>> Start Input
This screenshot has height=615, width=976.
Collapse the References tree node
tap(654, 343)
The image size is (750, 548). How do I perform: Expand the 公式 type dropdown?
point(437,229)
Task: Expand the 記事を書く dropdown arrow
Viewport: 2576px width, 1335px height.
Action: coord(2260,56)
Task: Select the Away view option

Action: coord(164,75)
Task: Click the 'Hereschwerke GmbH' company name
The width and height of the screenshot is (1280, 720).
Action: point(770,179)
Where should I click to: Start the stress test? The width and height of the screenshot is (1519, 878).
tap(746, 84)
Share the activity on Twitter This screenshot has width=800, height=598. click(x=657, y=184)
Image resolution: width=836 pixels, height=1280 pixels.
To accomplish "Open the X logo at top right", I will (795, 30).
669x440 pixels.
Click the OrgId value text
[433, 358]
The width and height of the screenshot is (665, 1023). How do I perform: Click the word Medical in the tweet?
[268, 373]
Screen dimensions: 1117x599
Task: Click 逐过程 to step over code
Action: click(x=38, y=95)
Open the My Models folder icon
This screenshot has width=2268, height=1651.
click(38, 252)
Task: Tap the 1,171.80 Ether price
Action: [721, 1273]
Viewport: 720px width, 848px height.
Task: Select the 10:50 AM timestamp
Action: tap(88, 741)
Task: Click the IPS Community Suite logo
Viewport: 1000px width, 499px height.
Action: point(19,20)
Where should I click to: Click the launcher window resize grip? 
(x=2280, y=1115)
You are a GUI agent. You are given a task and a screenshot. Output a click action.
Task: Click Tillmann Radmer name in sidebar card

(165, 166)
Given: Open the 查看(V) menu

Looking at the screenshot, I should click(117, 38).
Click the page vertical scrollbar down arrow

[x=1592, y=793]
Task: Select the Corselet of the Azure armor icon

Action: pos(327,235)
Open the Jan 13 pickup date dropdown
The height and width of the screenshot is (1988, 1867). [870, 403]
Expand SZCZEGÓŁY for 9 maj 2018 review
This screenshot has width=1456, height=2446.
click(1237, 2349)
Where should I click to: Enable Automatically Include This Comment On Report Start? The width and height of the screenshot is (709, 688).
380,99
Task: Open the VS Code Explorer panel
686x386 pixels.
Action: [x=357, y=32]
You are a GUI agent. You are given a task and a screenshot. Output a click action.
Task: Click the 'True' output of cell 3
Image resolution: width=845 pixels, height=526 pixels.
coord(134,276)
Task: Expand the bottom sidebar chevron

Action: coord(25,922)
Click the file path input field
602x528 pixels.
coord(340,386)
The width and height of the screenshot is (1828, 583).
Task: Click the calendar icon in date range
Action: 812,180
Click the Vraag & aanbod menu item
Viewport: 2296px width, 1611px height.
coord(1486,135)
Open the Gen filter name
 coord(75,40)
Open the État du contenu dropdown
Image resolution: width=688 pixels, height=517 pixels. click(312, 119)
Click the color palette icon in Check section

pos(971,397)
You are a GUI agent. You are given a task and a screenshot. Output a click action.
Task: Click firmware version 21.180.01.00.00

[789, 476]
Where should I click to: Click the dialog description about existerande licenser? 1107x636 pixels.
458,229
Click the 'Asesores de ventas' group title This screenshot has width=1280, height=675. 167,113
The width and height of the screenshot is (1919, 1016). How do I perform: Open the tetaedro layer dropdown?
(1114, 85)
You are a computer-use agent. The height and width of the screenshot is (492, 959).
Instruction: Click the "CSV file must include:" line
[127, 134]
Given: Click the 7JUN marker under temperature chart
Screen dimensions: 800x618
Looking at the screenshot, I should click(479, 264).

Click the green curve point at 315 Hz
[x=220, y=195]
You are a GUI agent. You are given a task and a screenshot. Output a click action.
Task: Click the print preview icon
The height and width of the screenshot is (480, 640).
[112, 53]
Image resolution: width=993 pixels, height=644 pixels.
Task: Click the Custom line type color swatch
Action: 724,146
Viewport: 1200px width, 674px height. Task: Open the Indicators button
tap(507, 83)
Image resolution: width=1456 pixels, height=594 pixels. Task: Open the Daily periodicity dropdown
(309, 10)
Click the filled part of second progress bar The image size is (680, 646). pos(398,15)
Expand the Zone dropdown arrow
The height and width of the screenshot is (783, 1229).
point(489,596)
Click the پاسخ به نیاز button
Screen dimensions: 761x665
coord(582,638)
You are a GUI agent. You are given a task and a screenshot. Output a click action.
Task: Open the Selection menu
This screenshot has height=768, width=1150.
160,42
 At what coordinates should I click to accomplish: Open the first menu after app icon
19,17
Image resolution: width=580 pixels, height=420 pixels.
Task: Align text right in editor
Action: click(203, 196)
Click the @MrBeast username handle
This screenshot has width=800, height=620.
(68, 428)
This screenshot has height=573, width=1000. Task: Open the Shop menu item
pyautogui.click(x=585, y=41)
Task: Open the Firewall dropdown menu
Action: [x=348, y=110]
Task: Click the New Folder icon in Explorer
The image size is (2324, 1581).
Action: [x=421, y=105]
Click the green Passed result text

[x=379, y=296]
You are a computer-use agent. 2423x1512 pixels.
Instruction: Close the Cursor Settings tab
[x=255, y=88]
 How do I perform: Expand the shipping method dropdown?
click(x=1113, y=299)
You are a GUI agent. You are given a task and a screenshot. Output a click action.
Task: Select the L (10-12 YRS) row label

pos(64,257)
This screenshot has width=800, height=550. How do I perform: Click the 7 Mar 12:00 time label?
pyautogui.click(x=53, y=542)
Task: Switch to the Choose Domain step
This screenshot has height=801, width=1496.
>> End Input
◆ **Set task**
Copy every row above line for line, without changing a character.

◆ **Worked answer**
This screenshot has height=615, width=976.
Collapse the References tree node
tap(654, 343)
The image size is (750, 548). How do I perform: Expand the 公式 type dropdown?
point(437,229)
Task: Expand the 記事を書く dropdown arrow
Viewport: 2576px width, 1335px height.
Action: coord(2260,56)
Task: Select the Away view option

Action: coord(164,75)
Task: Click the 'Hereschwerke GmbH' company name
The width and height of the screenshot is (1280, 720).
Action: point(770,179)
Where should I click to: Start the stress test? The width and height of the screenshot is (1519, 878).
tap(746, 84)
Share the activity on Twitter This screenshot has width=800, height=598. click(x=657, y=184)
Image resolution: width=836 pixels, height=1280 pixels.
To accomplish "Open the X logo at top right", I will (795, 30).
669x440 pixels.
Click the OrgId value text
[433, 358]
The width and height of the screenshot is (665, 1023). How do I perform: Click the word Medical in the tweet?
[268, 373]
Screen dimensions: 1117x599
Task: Click 逐过程 to step over code
Action: click(x=38, y=95)
Open the My Models folder icon
This screenshot has width=2268, height=1651.
click(38, 252)
Task: Tap the 1,171.80 Ether price
Action: [721, 1273]
Viewport: 720px width, 848px height.
Task: Select the 10:50 AM timestamp
Action: tap(88, 741)
Task: Click the IPS Community Suite logo
Viewport: 1000px width, 499px height.
Action: point(19,20)
Where should I click to: Click the launcher window resize grip? 
(x=2280, y=1115)
You are a GUI agent. You are given a task and a screenshot. Output a click action.
Task: Click Tillmann Radmer name in sidebar card

(165, 166)
Given: Open the 查看(V) menu

Looking at the screenshot, I should click(117, 38).
Click the page vertical scrollbar down arrow

[x=1592, y=793]
Task: Select the Corselet of the Azure armor icon

Action: pos(327,235)
Open the Jan 13 pickup date dropdown
The height and width of the screenshot is (1988, 1867). [870, 403]
Expand SZCZEGÓŁY for 9 maj 2018 review
This screenshot has width=1456, height=2446.
click(1237, 2349)
Where should I click to: Enable Automatically Include This Comment On Report Start? The width and height of the screenshot is (709, 688).
380,99
Task: Open the VS Code Explorer panel
686x386 pixels.
Action: [x=357, y=32]
You are a GUI agent. You are given a task and a screenshot. Output a click action.
Task: Click the 'True' output of cell 3
Image resolution: width=845 pixels, height=526 pixels.
coord(134,276)
Task: Expand the bottom sidebar chevron

Action: coord(25,922)
Click the file path input field
602x528 pixels.
coord(340,386)
The width and height of the screenshot is (1828, 583).
Task: Click the calendar icon in date range
Action: 812,180
Click the Vraag & aanbod menu item
Viewport: 2296px width, 1611px height.
coord(1486,135)
Open the Gen filter name
 coord(75,40)
Open the État du contenu dropdown
Image resolution: width=688 pixels, height=517 pixels. click(312, 119)
Click the color palette icon in Check section

pos(971,397)
You are a GUI agent. You are given a task and a screenshot. Output a click action.
Task: Click firmware version 21.180.01.00.00

[789, 476]
Where should I click to: Click the dialog description about existerande licenser? 1107x636 pixels.
458,229
Click the 'Asesores de ventas' group title This screenshot has width=1280, height=675. 167,113
The width and height of the screenshot is (1919, 1016). How do I perform: Open the tetaedro layer dropdown?
(1114, 85)
You are a computer-use agent. The height and width of the screenshot is (492, 959).
Instruction: Click the "CSV file must include:" line
[127, 134]
Given: Click the 7JUN marker under temperature chart
Screen dimensions: 800x618
Looking at the screenshot, I should click(479, 264).

Click the green curve point at 315 Hz
[x=220, y=195]
You are a GUI agent. You are given a task and a screenshot. Output a click action.
Task: Click the print preview icon
The height and width of the screenshot is (480, 640).
[112, 53]
Image resolution: width=993 pixels, height=644 pixels.
Task: Click the Custom line type color swatch
Action: 724,146
Viewport: 1200px width, 674px height. Task: Open the Indicators button
tap(507, 83)
Image resolution: width=1456 pixels, height=594 pixels. Task: Open the Daily periodicity dropdown
(309, 10)
Click the filled part of second progress bar The image size is (680, 646). pos(398,15)
Expand the Zone dropdown arrow
The height and width of the screenshot is (783, 1229).
point(489,596)
Click the پاسخ به نیاز button
Screen dimensions: 761x665
coord(582,638)
You are a GUI agent. You are given a task and a screenshot. Output a click action.
Task: Open the Selection menu
This screenshot has height=768, width=1150.
160,42
 At what coordinates should I click to accomplish: Open the first menu after app icon
19,17
Image resolution: width=580 pixels, height=420 pixels.
Task: Align text right in editor
Action: click(203, 196)
Click the @MrBeast username handle
This screenshot has width=800, height=620.
(68, 428)
This screenshot has height=573, width=1000. Task: Open the Shop menu item
pyautogui.click(x=585, y=41)
Task: Open the Firewall dropdown menu
Action: [x=348, y=110]
Task: Click the New Folder icon in Explorer
The image size is (2324, 1581).
Action: [x=421, y=105]
Click the green Passed result text

[x=379, y=296]
You are a computer-use agent. 2423x1512 pixels.
Instruction: Close the Cursor Settings tab
[x=255, y=88]
 How do I perform: Expand the shipping method dropdown?
click(x=1113, y=299)
You are a GUI agent. You are given a task and a screenshot. Output a click action.
Task: Select the L (10-12 YRS) row label

pos(64,257)
This screenshot has width=800, height=550. How do I perform: Click the 7 Mar 12:00 time label?
pyautogui.click(x=53, y=542)
Task: Switch to the Choose Domain step
This screenshot has height=801, width=1496.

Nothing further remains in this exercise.